De même, l’Etat a une nouvelle fois renouvelé le soutien exceptionnel destiné aux professionnels du transport routier, et l’opération d’inscription a démarré le vendredi dernier via mouakaba.transport.gov.ma. Mais, visiblement, cette mesure ne semble pas être un rempart efficace contre la hausse des prix. Les professionnels du transport jugent d’ailleurs l’aide insuffisante, tandis que les citoyens n’en perçoivent pas l’efficacité, surtout quand ils doivent remplir leur panier alimentaire. Car la vie reste toujours chère. Très chère. Et quand on y ajoute les effets désastreux de la crise sanitaire liée au Covid-19, la situation devient critique pour beaucoup de citoyens. En effet, des centaines de milliers d’entre eux ont basculé dans la pauvreté. Au total, environ 3,2 millions de personnes supplémentaires ont basculé dans la pauvreté (1,15 million) ou dans la vulnérabilité (2,05 millions) sous les effets combinés de la crise sanitaire et de l’inflation, selon le HCP.
Plus en détail, près de 45% de cette détérioration de la pauvreté et de la vulnérabilité sont dus à l'effet de la pandémie et 55% à l'effet de la hausse des prix à la consommation. «On estime, à cet égard, que près de sept années de progrès vers l'élimination de la pauvreté et de la vulnérabilité ont été perdues : en 2022, le Maroc se retrouve avec le niveau de pauvreté et de vulnérabilité de 2014», note le HCP.
Un phénomène mondial
En juillet dernier, le Programme des Nations unies pour le développement (PNUD), dans son rapport qui a analysé 159 pays en développement, faisait savoir que la crise mondiale liée au coût de la vie, exacerbée par la guerre en Ukraine, a plongé quelque 71 millions de personnes dans la pauvreté en seulement trois mois.
Plus récemment, le 16 octobre, la Banque mondiale rendait publiques ses dernières statistiques sur la pauvreté. Ainsi, la guerre en Ukraine et l'augmentation des prix des denrées alimentaires et de l'énergie ont aggravé la situation née, entre autres, de la pandémie. De fait, estime la BM, 685 millions de personnes pourraient vivre dans l'extrême pauvreté à la fin de cette année, soit près de 90 millions de plus par rapport à ce que l’on aurait pu espérer si le rythme de réduction de la pauvreté d’avant la pandémie s'était poursuivi. «Si cette prévision se concrétise, il s'agira de la deuxième pire année depuis 2000 sur le front de la lutte contre la pauvreté dans le monde», note l’institution, précisant qu’en conséquence, l'objectif d'élimination de l'extrême pauvreté d'ici à 2030 apparaît de plus en plus inatteignable.
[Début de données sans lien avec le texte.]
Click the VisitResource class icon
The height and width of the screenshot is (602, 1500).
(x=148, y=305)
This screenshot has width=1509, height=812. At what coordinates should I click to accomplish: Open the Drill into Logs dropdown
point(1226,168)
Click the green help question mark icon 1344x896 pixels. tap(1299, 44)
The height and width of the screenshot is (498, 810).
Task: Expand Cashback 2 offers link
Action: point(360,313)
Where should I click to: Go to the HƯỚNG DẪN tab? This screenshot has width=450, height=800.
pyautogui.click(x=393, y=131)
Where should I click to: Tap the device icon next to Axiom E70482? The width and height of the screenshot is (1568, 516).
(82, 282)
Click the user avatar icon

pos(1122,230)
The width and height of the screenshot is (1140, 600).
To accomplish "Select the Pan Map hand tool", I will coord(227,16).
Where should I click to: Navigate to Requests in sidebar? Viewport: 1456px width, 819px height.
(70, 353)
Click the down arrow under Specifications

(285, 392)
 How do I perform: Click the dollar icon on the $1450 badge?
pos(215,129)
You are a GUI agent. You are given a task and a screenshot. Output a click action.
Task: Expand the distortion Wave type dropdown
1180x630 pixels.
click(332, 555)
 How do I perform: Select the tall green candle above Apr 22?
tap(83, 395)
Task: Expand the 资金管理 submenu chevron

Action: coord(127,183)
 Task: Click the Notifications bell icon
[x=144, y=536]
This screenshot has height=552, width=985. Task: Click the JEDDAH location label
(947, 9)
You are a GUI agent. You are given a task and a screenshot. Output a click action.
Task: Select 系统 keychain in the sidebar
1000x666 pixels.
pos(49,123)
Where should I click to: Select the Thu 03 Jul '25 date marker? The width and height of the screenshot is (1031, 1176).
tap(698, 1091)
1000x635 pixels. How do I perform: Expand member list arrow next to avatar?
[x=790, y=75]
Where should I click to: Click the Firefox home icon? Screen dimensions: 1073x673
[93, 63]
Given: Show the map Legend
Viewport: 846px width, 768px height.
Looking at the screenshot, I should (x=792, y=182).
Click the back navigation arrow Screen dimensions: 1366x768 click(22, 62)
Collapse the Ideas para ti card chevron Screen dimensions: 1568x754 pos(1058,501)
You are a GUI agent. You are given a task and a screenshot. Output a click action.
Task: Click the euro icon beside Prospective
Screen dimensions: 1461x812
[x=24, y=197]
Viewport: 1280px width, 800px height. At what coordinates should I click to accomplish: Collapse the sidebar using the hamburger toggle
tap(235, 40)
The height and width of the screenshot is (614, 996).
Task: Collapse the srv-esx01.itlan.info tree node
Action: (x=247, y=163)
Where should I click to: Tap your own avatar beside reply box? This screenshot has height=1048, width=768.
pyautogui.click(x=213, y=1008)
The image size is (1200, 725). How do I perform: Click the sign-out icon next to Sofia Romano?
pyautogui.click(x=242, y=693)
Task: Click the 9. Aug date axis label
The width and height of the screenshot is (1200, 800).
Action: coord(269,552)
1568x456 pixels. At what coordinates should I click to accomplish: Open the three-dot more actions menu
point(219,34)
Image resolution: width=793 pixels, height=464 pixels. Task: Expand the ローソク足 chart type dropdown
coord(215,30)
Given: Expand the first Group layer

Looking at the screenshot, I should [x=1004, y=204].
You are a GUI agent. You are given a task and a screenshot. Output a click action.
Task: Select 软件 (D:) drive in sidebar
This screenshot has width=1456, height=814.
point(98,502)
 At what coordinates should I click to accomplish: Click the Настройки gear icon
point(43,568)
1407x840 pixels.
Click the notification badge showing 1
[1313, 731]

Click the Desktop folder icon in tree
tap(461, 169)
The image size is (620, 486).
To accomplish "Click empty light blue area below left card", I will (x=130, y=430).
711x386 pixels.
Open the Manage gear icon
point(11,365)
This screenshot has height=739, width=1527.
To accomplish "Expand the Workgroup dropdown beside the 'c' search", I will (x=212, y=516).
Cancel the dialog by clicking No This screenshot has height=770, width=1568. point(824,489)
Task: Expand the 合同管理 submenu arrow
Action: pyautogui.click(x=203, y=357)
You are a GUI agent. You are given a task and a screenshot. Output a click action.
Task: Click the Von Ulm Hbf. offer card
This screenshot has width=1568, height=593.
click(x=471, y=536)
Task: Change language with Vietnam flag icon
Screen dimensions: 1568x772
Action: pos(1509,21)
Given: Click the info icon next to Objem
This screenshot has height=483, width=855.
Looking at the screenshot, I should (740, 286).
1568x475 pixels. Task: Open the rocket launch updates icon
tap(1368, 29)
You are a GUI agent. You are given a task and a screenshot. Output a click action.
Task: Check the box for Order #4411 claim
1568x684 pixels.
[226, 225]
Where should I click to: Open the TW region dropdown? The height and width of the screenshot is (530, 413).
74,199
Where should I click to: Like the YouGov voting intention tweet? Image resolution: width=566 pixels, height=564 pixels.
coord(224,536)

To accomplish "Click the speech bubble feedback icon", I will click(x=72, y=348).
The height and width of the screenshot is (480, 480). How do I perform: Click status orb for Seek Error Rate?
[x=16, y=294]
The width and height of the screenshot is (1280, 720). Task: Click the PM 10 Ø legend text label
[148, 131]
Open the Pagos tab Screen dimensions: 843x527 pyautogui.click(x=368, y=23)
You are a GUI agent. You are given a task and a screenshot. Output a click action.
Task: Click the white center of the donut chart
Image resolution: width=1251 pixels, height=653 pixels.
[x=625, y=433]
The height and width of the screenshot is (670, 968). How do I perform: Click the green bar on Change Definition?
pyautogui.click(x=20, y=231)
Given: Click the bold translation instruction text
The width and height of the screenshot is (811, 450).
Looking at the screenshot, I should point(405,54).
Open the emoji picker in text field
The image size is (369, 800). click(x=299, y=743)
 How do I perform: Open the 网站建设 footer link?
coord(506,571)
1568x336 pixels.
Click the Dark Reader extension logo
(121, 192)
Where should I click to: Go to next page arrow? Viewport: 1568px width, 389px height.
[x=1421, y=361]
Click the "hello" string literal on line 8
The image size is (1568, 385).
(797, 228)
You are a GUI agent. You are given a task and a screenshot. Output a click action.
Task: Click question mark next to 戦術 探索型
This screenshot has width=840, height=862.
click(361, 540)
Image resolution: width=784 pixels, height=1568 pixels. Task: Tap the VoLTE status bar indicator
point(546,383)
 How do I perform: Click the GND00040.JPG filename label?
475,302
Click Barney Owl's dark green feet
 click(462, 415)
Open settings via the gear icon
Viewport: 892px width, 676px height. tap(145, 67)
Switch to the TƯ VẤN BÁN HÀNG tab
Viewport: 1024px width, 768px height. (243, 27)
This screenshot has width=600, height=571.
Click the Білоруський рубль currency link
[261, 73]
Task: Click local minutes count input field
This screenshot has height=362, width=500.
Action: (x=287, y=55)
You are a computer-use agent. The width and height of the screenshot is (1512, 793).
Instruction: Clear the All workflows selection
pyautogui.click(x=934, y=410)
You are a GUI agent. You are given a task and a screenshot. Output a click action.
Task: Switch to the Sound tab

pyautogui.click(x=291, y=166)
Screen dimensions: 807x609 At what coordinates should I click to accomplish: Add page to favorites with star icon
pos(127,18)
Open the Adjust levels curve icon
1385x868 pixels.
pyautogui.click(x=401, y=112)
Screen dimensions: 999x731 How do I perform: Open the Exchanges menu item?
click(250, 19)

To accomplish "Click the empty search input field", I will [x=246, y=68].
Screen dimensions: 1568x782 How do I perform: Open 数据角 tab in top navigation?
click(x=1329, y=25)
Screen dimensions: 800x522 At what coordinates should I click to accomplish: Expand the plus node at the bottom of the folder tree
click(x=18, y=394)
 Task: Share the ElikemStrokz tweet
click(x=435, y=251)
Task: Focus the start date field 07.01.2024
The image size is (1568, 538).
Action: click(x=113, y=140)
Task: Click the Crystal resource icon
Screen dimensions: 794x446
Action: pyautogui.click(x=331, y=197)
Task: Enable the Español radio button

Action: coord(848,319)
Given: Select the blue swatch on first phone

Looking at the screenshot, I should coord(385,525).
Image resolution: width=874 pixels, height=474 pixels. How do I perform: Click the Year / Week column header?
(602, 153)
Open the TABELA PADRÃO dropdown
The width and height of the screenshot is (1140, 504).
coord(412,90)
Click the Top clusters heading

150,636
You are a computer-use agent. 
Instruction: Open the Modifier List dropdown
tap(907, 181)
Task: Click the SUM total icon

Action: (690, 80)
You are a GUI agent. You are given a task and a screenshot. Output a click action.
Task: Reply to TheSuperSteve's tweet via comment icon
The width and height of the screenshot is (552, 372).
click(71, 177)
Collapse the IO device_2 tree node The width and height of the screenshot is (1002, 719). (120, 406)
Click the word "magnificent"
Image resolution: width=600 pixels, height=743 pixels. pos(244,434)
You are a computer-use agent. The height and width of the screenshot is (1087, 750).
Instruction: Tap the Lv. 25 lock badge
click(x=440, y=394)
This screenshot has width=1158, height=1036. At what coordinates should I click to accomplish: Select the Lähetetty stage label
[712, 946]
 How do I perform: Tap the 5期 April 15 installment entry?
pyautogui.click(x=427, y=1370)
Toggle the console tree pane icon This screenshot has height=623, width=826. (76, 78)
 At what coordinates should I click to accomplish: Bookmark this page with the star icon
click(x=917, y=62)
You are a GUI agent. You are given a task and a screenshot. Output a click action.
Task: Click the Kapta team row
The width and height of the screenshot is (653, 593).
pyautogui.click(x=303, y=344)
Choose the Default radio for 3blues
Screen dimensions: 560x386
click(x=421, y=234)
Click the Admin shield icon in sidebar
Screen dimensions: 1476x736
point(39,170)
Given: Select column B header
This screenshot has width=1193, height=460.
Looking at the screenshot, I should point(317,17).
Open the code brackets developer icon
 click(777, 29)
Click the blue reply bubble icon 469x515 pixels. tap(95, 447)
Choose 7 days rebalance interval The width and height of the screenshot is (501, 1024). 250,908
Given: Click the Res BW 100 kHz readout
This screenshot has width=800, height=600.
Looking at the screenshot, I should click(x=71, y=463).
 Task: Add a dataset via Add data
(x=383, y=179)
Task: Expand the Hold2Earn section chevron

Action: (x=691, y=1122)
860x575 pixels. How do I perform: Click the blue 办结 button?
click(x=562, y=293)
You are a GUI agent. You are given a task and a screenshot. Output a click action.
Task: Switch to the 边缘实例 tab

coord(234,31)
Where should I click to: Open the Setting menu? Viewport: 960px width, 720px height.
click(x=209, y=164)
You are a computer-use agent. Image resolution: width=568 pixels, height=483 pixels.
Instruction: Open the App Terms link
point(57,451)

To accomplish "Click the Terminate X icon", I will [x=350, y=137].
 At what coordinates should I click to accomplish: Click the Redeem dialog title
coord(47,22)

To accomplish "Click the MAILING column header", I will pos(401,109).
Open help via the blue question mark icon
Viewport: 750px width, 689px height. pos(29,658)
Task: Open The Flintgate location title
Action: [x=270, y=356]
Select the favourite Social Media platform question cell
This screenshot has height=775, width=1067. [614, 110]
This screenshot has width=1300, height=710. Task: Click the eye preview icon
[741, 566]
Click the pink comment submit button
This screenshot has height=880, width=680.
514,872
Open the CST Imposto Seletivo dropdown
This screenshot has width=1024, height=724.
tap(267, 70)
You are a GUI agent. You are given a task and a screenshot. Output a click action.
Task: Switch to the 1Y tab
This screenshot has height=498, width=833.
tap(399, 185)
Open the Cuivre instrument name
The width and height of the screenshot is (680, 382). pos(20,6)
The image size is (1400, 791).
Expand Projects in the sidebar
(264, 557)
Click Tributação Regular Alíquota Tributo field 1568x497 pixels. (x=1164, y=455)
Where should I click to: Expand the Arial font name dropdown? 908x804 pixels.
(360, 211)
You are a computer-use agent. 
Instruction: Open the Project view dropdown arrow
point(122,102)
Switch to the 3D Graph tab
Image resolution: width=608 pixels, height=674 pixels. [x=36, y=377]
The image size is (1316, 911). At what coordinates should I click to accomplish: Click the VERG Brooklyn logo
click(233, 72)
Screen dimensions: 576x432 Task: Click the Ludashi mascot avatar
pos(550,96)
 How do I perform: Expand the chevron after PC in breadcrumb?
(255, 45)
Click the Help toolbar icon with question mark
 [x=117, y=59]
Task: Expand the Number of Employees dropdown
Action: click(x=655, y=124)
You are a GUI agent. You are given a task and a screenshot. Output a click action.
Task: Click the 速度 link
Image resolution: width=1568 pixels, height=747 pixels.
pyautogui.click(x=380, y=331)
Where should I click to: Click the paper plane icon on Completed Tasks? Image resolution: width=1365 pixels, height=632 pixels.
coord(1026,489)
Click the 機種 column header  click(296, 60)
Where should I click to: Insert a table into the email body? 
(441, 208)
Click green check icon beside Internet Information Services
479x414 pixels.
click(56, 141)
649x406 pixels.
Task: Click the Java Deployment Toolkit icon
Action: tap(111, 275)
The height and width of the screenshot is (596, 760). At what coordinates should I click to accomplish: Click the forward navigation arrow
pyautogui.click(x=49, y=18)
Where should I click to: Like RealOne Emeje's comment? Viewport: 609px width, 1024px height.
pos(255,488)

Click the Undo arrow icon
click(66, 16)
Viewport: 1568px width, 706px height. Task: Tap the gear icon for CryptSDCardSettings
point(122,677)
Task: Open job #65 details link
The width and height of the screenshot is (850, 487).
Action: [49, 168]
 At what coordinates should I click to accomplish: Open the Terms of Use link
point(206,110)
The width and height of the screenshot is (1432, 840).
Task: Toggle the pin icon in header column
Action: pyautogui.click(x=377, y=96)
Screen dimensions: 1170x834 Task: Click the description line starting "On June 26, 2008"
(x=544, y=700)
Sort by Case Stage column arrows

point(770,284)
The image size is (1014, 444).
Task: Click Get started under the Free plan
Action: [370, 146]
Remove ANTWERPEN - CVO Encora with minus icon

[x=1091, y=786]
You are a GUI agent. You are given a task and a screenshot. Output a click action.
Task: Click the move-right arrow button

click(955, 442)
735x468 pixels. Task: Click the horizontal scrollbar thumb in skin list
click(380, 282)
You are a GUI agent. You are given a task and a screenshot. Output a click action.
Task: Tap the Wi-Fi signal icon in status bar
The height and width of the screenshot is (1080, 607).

Et près de 7% de la population mondiale, c'est-à-dire environ 574 millions de personnes, continueront probablement à vivre dans l'extrême pauvreté en 2030. C'est plus du double des 3% nécessaires pour atteindre l'objectif.
Quelle riposte ?
Quelles réponses budgétaires apporter dans une conjoncture pareille ? C’est le dilemme auquel sont confrontés tous les Etats. D’autant qu’avec l’inflation, les Banques centrales ont augmenté leur taux directeur, ce qui risque d’impacter négativement la croissance économique et d’exacerber la pauvreté.
C’est pourquoi d’ailleurs au Maroc, le Conseil économique, social et environnemental (CESE) appelle à la mise en place rapide de l’aide directe aux ménages à travers le registre social unifié, qui permettra d'améliorer le ciblage des catégories en besoin de soutien. Et ce, afin d’éviter les subventions qui, non seulement entretiennent une distorsion des prix, mais profitent le plus souvent aux ménages les plus aisés.
Fouzi Lekjaa, ministre délégué chargé du Budget, n’a pas dit autre chose, jeudi dernier, au Parlement. Selon lui, il est important de réformer le système actuel des subventions, vu qu’il n'est pas efficace et que les catégories pauvres en bénéficient beaucoup moins que les catégories riches. Ainsi, 10% des catégories plus pauvres bénéficient de seulement 6% des subventions du gaz butane à titre d'exemple, note-t-il.